Patmos, una isla árida y rocosa del mar Egeo, había sido escogida por las autoridades romanas para desterrar allí a los criminales; pero para el siervo de Dios esa lóbrega residencia llegó a ser la puerta del cielo. Allí, alejado de las bulliciosas actividades de la vida, y de sus intensas labores de años anteriores, disfrutó de la compañía de Dios, de Cristo y de los ángeles del cielo, y de ellos recibió instrucciones para guiar a la iglesia de todo tiempo futuro… Entre los riscos y rocas de Patmos, Juan mantuvo comunión con su Hacedor. Repasó su vida pasada, y, al pensar en las bendiciones que había recibido, la paz llenó su corazón. . .

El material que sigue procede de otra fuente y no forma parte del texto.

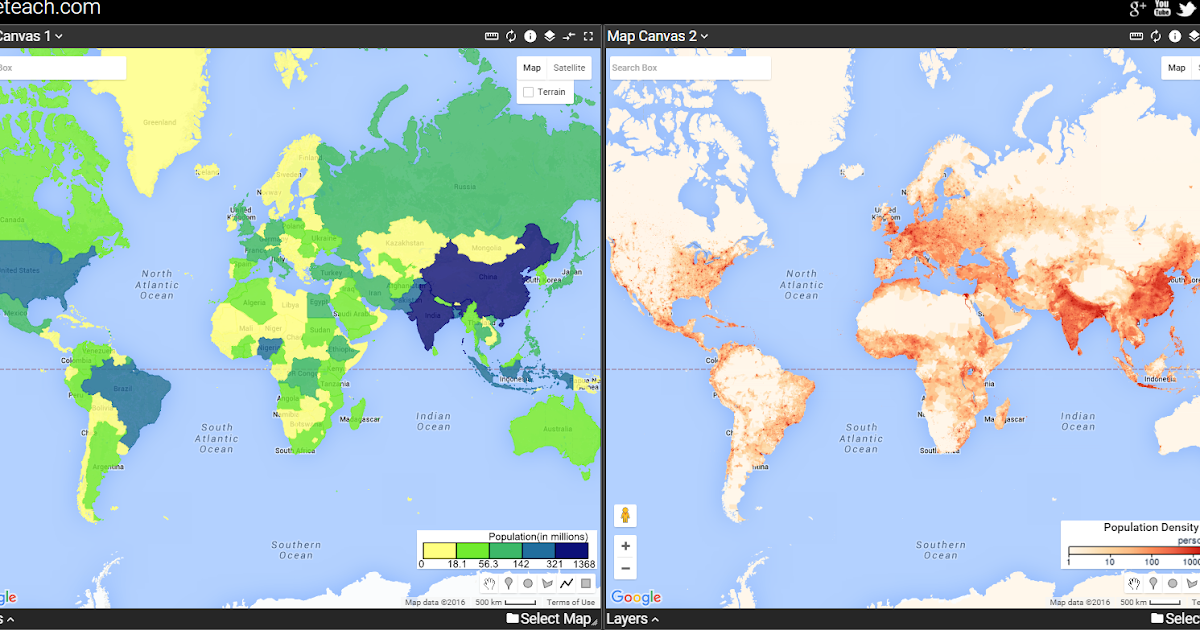This screenshot has width=1200, height=630.
Task: Enable the Terrain checkbox
Action: point(528,91)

En su aislado hogar, Juan estaba en condiciones, como nunca antes, de estudiar más de cerca las manifestaciones del poder divino, conforme están registradas en el libro de la naturaleza y en las páginas de la inspiración. . . En años anteriores sus ojos habían observado colinas cubiertas de bosques, verdes valles, llanuras llenas de frutales; y en las hermosuras de la naturaleza siempre había sido su alegría rastrear su sabiduría y la pericia del Creador. Ahora estaba rodeado por escenas que a muchos les hubiese parecido lóbregas y sin interés; pero para Juan era distinto. Aunque sus alrededores parecían desolados y áridos, el cielo azul que se extendía sobre él era tan brillante y hermoso como el de su amada Jerusalén. En las desiertas y escarpadas rocas, en los misterios de la profundidad, en las glorias del firmamento, leía importantes lecciones. Todo daba testimonio del poder y la gloria de Dios. . .
Al mirar las rocas recordaba a Cristo: la Roca de su fortaleza, a cuyo abrigo podía refugiarse sin temor. Del apóstol desterrado en la rocosa Patmos subían los más ardientes anhelos de su alma por Dios, las más fervientes oraciones.